▸ Texto para leer:
.....

No hay mayor hazaña que llegar al sur de la Cuidad de México en una noche de viernes y quincena. Sin embargo llegamos a la explanada del Museo Anahuacalli (que de pronto había dejado de ser la pretenciosa casa de Diego Rivera para convertirse en el escenario de una propuesta también pretenciosa pero “super-contemporánea”) nos daba la impresión de que, pese a todo, ahí era donde debíamos estar.

Tratamos de llegar a la barra para tomar un mezcal que espantara el frío, pero eso sí fue imposible, al menos para los impacientes. La fila para comprar alcohol era más larga que la lista de bandas en las que Mike Patton ha tenido algo que ver.

.....

▸ Extracto de datos:
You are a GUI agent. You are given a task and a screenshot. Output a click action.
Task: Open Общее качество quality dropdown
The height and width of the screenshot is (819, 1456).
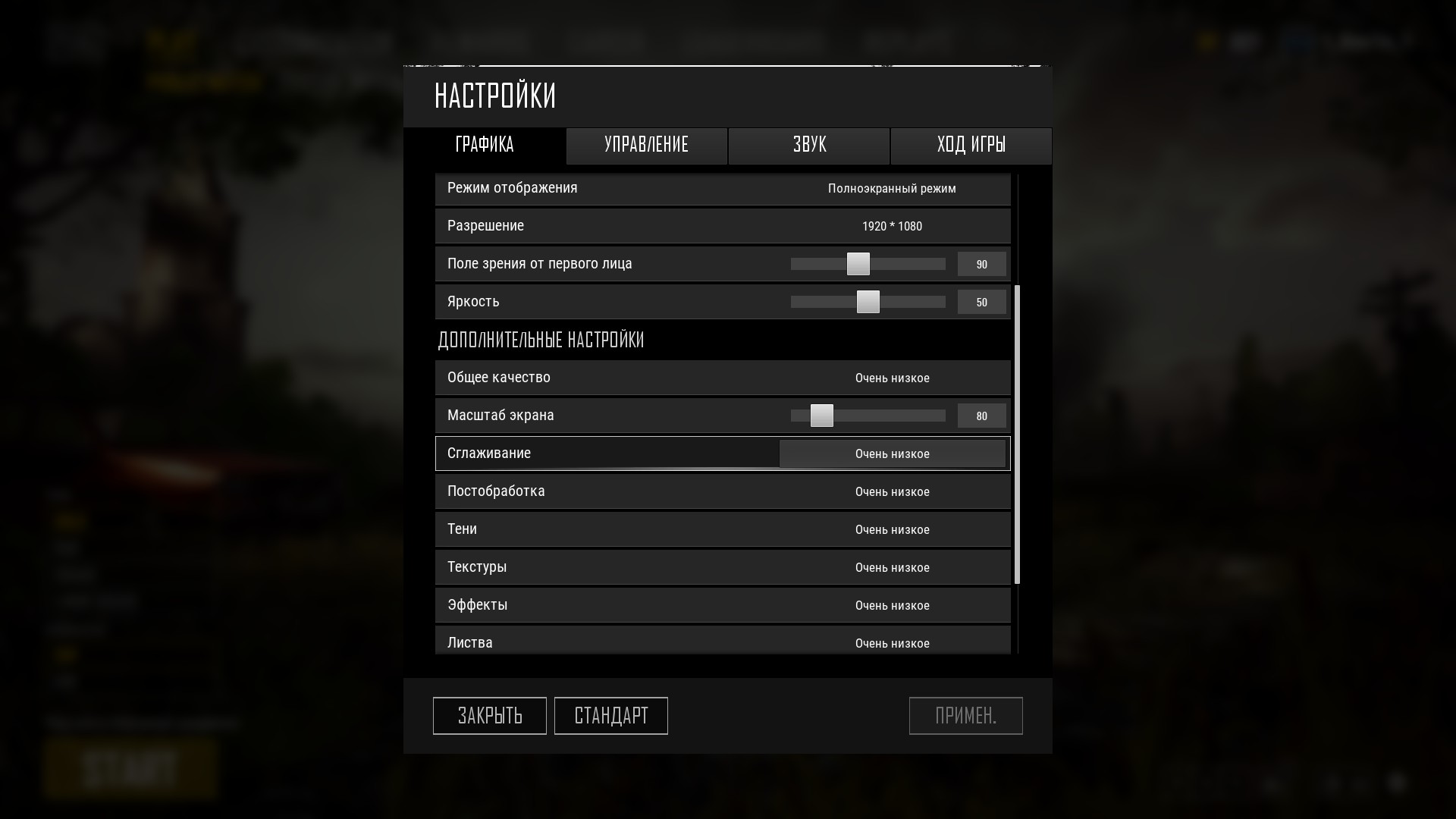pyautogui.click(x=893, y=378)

.....

▸ Tarea asignada 1: Enumera los nombres propios de personas y de edificios que aparecen en el texto sobre la noche en el Anahuacalli.
▸ Tarea asignada 2: Por favor, sigue escribiendo el texto sobre la noche en el Anahuacalli a partir de su última oración.
El listado no interviene en nada de esto.

▸ Respuesta final 1: Museo Anahuacalli, Diego Rivera, Mike Patton

▸ Respuesta final 2:
Entre muchas caras conocidas y otras caras que parecían salidas de algún catálogo de una agencia de modelos (o eso aparentaban), esperamos hasta las 9:30 pm, cuando finalmente; luego de una intervención al micrófono de Claudia Curiel, directora del proyecto, solicitando calma y agradeciendo el apoyo a “un festival independiente”; comenzó el concierto.

El escenario se visitó con Trevor Dunn en el bajo, Joey Baron en la batería, Mike Patton en la voz y John Medeski en el órgano. Gran silencio, y luego comenzó.

Pocas veces sucede que algo que esperas mucho, que ya sabes bien cómo será, te siga sorprendiendo. La potencia vocal de Patton cortó el aire en varias ocasiones, con algunos entonados gritos, que se continuaron con otros gritos del público entre los que se encontraban más personas dispuestas a presenciar una hazaña, que a disfrutar de un buen concierto. Aunque suene pesado, nunca dejaré de quejarme de aquellos que aprovechan un silencio en la partitura para hacer notar que pertenecen de corazón a una fanbase inquebrantable.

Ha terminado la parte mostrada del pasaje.